Using dynamic role-level security, you can restrict users’ access to reports and dashboards based on their login credentials.
Row-level security is often abbreviated as RLS!
This is one of Power BI’s more advanced features that is covered in our Power BI classes.
What Is Dynamic RLS?
Row-level security allows users to see data from the same Power BI content differently.
You only assign one user to a single role using static role-level security. For more information on static row-level security, see this article: row-level security.
What if you need to assign multiple roles to a single user or multiple roles to a group of users?
Then it’s time to get a little more dynamic and use dynamic RLS.
Benefits of Dynamic RLS
Using DAX functions is the best way to limit data views across your organisation because DRLS filters the dataset based on the Power BI Service user’s log-in credentials.
It saves you the trouble of creating multiple roles for a single user, as you have to with static role level security.
Dynamic Row Level Security – Guided Example
We’ll use data entered directly into Power BI to demonstrate Dynamic RLS.
Dynamic security works with any data source that Power BI accepts, for example a SQL server.
Let’s start with Power BI desktop and create two basic tables:
- Sales Rep
Sales Rep is a database that contains information about sales representatives and sales transaction data. It’s worth noting that a sales representative handled each transaction.
To create a new table, go to Power BI Desktop’s Home tab and click Enter Data.
Create a table with three columns with data in them, name it Sales Rep, and make sure the data in the username column is from real Power BI accounts that you want to secure. Load the table.
Create a second table with data in it and name it: Transactions.
Load the table.
As you can see from the sample table, each sales transaction was handled by a sales rep.
After loading both tables, double-check the relationship is between Sales Rep (ID) and Transaction (Sales Rep).
- Creating a Report
Create a table visualisation to display the date, transaction amount, and name (from the sales rep).
The simple table report below shows this.
When a user logs in, the goal is to ensure that they only see the portion of the report assigned to them based on the Sales Rep (Username).
- How to see who’s currently logged in?
USERPRINCIPALNAME() is a useful DAX function that determines who is currently logged in and using the report.
It will help you filter the report and show reports based on who is currently logged in and viewing the report or dashboard.
Create a new measure called “User” (or whatever you want) with a value of “USERPRINCIPALNAME” by right-clicking on the column containing the users’ email addresses (as shown below).
Press Enter on your keyboard.
- Assigning a Role.
Click on the Modeling tab on the Ribbon Bar and then click Manage roles.
- Click on Create
- Assign a name to the Role.
- Find the Table and click on it.
- Select the Ellipses beside the table with your mouse.
- Apply a Filter
Choose the name of the Column you want to use.
Replace [Username] = “value” with USERPRINCIPLENAME(), verify the DAX Expression for errors and finally click Save to apply the role, as shown below.
- Validating and Verifying A Role
Click “View As” on the Modelling tab to see if the role is active based on who is currently logged in.

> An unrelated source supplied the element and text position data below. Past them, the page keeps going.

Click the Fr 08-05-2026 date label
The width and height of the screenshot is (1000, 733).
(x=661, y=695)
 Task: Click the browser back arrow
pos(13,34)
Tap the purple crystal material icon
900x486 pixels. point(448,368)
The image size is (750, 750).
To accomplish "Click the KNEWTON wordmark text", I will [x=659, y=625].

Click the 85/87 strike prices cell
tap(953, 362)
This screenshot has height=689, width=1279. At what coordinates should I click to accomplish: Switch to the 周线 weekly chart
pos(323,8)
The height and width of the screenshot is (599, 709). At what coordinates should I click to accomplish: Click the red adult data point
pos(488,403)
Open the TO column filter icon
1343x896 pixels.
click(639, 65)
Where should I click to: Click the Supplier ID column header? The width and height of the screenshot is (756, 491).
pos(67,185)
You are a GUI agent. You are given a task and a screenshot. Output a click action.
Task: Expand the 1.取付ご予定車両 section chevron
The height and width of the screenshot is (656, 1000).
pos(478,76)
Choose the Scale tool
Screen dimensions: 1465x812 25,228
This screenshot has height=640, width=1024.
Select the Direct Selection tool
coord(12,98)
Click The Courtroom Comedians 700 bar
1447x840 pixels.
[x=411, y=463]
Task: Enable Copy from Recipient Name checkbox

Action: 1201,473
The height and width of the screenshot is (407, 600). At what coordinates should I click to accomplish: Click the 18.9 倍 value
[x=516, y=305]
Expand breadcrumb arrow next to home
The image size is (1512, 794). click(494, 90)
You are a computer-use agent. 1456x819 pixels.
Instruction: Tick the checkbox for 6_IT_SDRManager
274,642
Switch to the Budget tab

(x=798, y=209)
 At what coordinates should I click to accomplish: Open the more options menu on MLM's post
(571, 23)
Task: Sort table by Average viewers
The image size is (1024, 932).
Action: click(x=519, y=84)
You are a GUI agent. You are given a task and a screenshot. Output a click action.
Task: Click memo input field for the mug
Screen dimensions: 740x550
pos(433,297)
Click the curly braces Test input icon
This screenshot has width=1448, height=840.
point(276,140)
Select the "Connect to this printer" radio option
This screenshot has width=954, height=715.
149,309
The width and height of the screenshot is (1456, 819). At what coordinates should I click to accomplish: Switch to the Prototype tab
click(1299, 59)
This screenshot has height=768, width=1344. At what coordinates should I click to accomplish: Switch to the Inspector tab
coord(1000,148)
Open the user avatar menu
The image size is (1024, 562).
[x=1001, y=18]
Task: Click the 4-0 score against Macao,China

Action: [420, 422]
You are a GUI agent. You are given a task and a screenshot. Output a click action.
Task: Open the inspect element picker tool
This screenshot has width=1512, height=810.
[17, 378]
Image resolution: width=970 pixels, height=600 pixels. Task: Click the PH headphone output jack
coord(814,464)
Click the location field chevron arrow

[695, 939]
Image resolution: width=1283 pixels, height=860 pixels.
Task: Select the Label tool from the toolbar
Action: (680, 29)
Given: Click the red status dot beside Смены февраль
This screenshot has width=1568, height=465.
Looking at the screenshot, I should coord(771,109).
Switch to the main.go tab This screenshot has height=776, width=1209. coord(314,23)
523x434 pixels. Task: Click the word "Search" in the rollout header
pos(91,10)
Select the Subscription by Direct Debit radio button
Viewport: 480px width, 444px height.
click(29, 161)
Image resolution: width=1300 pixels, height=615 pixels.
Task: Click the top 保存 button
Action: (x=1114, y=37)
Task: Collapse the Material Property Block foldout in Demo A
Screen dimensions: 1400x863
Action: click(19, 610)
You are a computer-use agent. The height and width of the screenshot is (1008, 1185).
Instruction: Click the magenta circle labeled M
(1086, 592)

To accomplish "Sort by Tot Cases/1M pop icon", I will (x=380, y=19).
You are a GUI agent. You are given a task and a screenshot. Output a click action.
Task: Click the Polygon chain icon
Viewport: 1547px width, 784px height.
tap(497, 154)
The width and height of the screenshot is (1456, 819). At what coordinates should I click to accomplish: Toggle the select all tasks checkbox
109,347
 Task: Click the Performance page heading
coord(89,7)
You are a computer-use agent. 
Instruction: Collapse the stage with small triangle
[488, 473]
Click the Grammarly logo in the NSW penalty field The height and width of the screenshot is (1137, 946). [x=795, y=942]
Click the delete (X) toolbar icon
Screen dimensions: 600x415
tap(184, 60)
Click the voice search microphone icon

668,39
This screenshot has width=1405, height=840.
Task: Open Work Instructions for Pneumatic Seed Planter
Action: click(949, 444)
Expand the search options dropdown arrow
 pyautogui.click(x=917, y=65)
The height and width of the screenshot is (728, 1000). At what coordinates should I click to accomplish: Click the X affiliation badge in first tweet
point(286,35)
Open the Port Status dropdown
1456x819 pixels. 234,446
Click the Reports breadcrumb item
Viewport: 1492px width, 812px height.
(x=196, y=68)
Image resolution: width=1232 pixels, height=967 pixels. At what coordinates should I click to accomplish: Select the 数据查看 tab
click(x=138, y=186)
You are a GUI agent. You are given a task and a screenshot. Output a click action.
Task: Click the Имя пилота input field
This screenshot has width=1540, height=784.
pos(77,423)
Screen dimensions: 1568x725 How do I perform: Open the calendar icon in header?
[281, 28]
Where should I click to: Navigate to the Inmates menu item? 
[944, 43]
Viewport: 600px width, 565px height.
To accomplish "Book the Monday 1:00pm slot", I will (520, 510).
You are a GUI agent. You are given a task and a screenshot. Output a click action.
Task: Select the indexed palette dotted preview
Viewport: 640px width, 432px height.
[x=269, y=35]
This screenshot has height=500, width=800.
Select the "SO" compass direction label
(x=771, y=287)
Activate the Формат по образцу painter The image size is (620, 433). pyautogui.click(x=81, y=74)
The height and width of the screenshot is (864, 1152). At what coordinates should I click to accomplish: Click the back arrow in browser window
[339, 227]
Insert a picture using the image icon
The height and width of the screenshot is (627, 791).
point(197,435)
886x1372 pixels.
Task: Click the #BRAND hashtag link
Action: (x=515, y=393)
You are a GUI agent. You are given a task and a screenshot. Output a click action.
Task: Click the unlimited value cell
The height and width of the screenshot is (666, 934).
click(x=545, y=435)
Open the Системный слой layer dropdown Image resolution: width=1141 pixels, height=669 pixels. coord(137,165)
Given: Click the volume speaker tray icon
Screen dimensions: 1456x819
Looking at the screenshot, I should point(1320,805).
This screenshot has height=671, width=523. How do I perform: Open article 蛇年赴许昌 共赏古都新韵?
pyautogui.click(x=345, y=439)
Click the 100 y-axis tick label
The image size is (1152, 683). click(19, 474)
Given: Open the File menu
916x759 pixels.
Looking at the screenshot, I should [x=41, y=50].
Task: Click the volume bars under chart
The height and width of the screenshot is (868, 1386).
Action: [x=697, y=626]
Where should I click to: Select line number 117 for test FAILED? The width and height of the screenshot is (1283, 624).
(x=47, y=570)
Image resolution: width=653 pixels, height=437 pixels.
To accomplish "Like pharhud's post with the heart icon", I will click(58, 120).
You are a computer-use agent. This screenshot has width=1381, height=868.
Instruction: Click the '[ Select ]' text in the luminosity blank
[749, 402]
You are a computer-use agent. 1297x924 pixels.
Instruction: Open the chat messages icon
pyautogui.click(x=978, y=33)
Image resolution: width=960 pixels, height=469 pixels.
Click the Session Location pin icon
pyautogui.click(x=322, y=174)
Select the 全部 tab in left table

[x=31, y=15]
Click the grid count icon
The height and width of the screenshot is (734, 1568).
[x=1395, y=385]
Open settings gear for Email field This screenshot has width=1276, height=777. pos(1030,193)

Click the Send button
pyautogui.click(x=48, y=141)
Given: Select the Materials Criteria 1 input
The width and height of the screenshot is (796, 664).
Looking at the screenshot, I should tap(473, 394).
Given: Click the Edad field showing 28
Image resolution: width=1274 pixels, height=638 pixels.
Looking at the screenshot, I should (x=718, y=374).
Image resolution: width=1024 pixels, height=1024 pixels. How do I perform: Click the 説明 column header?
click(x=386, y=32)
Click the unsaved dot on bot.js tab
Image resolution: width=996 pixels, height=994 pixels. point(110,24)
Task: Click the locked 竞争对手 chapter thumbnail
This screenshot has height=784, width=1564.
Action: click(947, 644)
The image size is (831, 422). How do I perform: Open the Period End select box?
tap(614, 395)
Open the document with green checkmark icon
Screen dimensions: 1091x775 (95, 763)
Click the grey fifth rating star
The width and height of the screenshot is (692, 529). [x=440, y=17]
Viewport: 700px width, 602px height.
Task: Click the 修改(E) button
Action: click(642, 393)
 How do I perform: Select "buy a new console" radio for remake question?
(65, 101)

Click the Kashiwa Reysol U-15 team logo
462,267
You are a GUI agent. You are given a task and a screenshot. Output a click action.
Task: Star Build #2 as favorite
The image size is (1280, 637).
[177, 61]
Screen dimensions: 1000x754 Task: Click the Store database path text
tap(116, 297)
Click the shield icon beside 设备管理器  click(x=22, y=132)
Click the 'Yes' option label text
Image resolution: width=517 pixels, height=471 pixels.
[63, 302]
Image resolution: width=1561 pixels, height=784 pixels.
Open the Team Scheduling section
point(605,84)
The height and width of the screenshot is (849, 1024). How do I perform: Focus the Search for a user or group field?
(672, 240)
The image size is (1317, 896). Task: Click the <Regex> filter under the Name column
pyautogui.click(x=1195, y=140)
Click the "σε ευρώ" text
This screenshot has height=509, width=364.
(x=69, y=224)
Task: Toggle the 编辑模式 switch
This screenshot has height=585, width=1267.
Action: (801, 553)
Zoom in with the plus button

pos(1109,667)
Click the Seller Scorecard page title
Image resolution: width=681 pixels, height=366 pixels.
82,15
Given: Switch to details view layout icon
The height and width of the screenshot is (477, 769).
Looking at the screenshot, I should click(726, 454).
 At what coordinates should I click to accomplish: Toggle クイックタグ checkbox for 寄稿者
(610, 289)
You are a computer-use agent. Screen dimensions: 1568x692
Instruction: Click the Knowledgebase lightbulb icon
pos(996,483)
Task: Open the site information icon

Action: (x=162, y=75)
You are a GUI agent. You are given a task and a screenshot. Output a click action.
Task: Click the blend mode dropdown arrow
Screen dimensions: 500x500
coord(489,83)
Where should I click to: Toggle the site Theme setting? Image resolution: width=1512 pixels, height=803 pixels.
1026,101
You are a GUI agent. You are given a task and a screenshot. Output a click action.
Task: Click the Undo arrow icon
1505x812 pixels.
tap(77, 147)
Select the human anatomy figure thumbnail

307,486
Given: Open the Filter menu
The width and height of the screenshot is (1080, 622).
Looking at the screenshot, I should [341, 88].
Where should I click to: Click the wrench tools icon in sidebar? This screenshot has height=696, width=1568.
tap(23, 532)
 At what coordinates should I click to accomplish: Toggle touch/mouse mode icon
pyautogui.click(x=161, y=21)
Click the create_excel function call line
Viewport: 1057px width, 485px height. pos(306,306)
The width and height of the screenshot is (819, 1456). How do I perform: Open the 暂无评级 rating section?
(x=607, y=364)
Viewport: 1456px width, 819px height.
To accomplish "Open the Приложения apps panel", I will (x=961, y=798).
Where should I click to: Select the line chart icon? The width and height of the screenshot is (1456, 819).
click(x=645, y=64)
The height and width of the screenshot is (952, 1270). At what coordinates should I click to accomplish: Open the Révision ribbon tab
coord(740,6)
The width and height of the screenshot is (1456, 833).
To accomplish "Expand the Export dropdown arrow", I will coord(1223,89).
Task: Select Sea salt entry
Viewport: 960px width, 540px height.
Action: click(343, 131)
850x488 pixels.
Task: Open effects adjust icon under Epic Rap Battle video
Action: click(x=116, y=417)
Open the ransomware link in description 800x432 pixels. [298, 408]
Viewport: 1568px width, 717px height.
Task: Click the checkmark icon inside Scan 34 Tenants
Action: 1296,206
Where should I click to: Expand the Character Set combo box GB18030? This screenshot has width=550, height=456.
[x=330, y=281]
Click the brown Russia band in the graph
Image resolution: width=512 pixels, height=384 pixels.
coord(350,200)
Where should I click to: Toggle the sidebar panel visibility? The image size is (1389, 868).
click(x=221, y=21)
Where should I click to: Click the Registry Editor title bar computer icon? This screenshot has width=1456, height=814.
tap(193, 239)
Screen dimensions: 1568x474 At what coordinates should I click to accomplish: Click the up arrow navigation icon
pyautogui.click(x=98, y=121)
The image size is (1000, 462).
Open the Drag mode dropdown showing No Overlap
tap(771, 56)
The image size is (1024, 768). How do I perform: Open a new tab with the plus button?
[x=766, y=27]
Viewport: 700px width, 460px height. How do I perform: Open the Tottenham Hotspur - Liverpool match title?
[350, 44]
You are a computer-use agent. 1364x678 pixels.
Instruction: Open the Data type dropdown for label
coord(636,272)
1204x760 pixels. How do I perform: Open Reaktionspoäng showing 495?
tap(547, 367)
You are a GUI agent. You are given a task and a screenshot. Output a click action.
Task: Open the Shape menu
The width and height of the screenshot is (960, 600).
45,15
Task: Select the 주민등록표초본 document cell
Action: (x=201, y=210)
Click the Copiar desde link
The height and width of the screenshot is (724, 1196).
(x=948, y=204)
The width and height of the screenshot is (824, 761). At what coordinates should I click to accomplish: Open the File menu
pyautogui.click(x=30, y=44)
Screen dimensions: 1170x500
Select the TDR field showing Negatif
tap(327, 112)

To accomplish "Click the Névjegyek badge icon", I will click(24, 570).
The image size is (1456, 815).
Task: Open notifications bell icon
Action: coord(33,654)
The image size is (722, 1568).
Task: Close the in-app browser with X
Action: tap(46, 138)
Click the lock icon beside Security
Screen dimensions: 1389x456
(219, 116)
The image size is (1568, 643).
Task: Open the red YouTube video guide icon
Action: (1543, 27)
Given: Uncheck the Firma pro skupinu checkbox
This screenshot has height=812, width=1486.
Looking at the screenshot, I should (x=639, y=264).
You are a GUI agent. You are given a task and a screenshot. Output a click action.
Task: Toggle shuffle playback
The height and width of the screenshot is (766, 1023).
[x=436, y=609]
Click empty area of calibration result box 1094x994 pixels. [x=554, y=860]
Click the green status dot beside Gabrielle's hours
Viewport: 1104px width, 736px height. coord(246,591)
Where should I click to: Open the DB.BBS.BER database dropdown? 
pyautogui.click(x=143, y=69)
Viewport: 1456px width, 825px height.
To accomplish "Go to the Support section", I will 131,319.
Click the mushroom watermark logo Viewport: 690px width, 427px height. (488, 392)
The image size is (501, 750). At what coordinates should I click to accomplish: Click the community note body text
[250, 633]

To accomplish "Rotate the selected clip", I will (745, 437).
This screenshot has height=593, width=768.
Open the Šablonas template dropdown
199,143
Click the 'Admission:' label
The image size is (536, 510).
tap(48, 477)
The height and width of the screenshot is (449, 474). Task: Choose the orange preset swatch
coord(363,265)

Check the box “Other users”, and to the right, enter the email address of a user you want to test.
Below that, check the box for the newly created role “Permissions”.
Before clicking OK, here’s a look at the report.
After you’ve clicked OK,
- Assigning Users to roles
Within Power BI Desktop, you cannot assign users to roles after you’ve published your report.
In Power BI service, you can.
To do this, navigate to the workspace where the Dataset or Report is published.
Select Security by hovering over the dataset and clicking the Ellipses.
Add all users to the Security tab.
One user, myself, has been added to the role in the screenshot.
Adding a user here does not guarantee that they will see the report’s data.
Remember that this security is dynamic.
They will only see data rows assigned to their username or email if the underlying dataset contains a record for them.
Click “Test as role” to see if the role is active on the Ellipsis next to the role name in Power BI service.
You’ll be able to see reports created specifically for this role based on the currently logged-in user.
Using the DAX UserPrincipalName() function, you’ve seen how simple it is to use Dynamic Row-Level Security in Power BI.
When users log in with limited access to the underlying datasets, they will see their assigned view of the reports.